Aim of the exercise
Nothing should appear in the answer except the line containing "Instruction: Open the" and the lines following it through the end of the listing, each given exactly.

Dataset extract
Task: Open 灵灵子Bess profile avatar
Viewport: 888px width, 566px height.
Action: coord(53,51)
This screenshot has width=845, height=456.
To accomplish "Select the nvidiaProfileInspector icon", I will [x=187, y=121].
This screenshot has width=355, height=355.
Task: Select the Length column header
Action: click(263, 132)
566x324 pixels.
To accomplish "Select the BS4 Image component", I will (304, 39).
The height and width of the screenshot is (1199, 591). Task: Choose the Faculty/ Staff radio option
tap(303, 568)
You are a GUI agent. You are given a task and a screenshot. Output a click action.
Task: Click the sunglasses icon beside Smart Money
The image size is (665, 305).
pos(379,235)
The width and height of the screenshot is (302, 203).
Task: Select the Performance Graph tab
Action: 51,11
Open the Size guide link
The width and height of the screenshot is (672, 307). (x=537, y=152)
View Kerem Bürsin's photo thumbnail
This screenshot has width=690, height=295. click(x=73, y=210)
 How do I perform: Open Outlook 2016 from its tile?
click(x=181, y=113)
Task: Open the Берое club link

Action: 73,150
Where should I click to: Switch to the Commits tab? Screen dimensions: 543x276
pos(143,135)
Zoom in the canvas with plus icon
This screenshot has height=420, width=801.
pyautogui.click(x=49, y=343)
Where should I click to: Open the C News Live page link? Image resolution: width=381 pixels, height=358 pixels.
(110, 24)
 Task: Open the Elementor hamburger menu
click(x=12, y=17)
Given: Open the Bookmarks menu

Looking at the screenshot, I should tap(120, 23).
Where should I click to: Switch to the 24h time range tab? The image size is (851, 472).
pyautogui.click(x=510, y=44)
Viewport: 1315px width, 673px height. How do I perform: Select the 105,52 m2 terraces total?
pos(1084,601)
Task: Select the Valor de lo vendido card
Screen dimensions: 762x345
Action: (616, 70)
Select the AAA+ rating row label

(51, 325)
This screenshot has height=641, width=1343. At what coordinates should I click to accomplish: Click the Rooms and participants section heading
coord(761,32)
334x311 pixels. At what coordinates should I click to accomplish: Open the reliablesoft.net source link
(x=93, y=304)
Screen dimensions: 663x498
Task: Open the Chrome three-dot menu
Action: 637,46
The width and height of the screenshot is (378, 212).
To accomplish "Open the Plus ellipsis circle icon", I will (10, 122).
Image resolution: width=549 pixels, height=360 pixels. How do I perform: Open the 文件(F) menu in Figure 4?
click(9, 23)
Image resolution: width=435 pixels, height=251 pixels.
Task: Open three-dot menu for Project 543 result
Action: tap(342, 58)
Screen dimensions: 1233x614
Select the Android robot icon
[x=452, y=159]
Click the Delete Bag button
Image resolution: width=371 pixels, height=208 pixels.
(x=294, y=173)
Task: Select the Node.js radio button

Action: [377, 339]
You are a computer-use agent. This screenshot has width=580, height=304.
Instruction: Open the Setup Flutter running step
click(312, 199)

Written response
Instruction: Open the Setup Flutter running step
click(312, 199)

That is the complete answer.